TASK INSTRUCTIONS: Complete, exact copies of all entries are needed.

INFORMATION SHOWN:
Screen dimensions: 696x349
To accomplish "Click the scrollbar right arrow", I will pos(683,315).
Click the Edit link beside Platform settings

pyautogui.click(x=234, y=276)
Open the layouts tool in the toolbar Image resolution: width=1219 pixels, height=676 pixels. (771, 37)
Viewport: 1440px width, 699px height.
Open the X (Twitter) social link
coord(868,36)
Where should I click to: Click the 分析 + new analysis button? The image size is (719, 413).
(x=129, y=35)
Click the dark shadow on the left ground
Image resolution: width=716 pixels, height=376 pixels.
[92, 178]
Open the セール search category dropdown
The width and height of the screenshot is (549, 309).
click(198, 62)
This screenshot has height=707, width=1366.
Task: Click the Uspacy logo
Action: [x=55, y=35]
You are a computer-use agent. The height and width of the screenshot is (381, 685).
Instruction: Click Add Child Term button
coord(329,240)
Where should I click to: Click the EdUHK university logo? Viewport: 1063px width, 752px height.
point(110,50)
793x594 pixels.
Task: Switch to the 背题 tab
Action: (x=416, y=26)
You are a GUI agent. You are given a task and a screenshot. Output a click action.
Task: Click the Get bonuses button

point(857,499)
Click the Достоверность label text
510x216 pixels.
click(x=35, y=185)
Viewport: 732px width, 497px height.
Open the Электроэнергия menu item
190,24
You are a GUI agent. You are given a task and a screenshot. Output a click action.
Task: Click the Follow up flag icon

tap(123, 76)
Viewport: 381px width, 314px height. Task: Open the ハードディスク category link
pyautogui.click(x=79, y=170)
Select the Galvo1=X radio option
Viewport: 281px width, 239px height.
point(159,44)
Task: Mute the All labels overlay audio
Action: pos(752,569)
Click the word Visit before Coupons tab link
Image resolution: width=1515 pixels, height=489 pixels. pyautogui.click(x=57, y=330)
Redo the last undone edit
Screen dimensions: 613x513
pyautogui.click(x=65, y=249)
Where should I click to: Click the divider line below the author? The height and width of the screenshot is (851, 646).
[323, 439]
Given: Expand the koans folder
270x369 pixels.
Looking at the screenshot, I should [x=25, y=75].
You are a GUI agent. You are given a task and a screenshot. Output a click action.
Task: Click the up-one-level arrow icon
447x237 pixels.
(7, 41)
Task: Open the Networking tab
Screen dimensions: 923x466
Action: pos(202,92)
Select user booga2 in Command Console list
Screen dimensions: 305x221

SOLUTION:
Screen dimensions: 696x349
To accomplish "Click the scrollbar right arrow", I will pos(683,315).
Click the Edit link beside Platform settings

pyautogui.click(x=234, y=276)
Open the layouts tool in the toolbar Image resolution: width=1219 pixels, height=676 pixels. (771, 37)
Viewport: 1440px width, 699px height.
Open the X (Twitter) social link
coord(868,36)
Where should I click to: Click the 分析 + new analysis button? The image size is (719, 413).
(x=129, y=35)
Click the dark shadow on the left ground
Image resolution: width=716 pixels, height=376 pixels.
[92, 178]
Open the セール search category dropdown
The width and height of the screenshot is (549, 309).
click(198, 62)
This screenshot has height=707, width=1366.
Task: Click the Uspacy logo
Action: [x=55, y=35]
You are a computer-use agent. The height and width of the screenshot is (381, 685).
Instruction: Click Add Child Term button
coord(329,240)
Where should I click to: Click the EdUHK university logo? Viewport: 1063px width, 752px height.
point(110,50)
793x594 pixels.
Task: Switch to the 背题 tab
Action: (x=416, y=26)
You are a GUI agent. You are given a task and a screenshot. Output a click action.
Task: Click the Get bonuses button

point(857,499)
Click the Достоверность label text
510x216 pixels.
click(x=35, y=185)
Viewport: 732px width, 497px height.
Open the Электроэнергия menu item
190,24
You are a GUI agent. You are given a task and a screenshot. Output a click action.
Task: Click the Follow up flag icon

tap(123, 76)
Viewport: 381px width, 314px height. Task: Open the ハードディスク category link
pyautogui.click(x=79, y=170)
Select the Galvo1=X radio option
Viewport: 281px width, 239px height.
point(159,44)
Task: Mute the All labels overlay audio
Action: pos(752,569)
Click the word Visit before Coupons tab link
Image resolution: width=1515 pixels, height=489 pixels. pyautogui.click(x=57, y=330)
Redo the last undone edit
Screen dimensions: 613x513
pyautogui.click(x=65, y=249)
Where should I click to: Click the divider line below the author? The height and width of the screenshot is (851, 646).
[323, 439]
Given: Expand the koans folder
270x369 pixels.
Looking at the screenshot, I should [x=25, y=75].
You are a GUI agent. You are given a task and a screenshot. Output a click action.
Task: Click the up-one-level arrow icon
447x237 pixels.
(7, 41)
Task: Open the Networking tab
Screen dimensions: 923x466
Action: pos(202,92)
Select user booga2 in Command Console list
Screen dimensions: 305x221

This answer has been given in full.